■ What you should do ■
Check each line of the data for "target" and select those that have it.

■ Source information ■
··········
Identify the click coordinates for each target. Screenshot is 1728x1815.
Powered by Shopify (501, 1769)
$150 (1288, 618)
··········
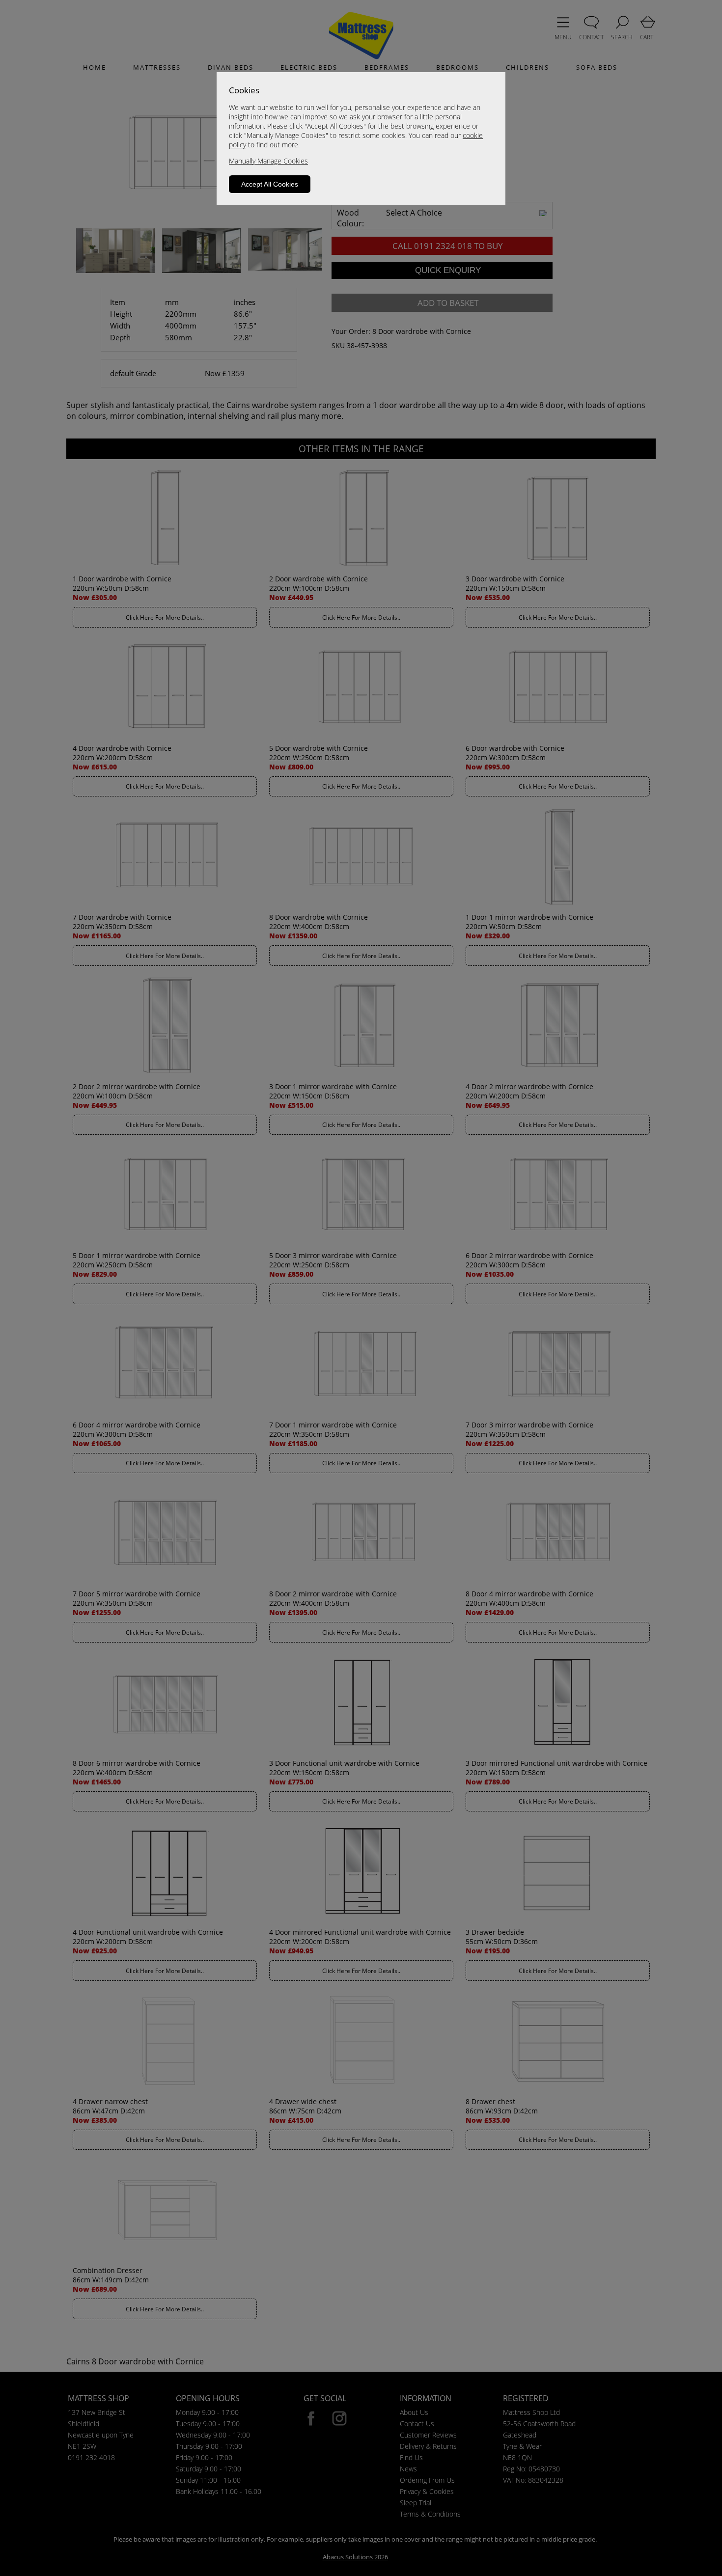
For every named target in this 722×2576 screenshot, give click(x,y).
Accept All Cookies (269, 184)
··········
■ Answer for the task ■
Identify the click coordinates for each target. Screenshot is 1728x1815.
For every named target in this 722×2576 screenshot, give click(x,y).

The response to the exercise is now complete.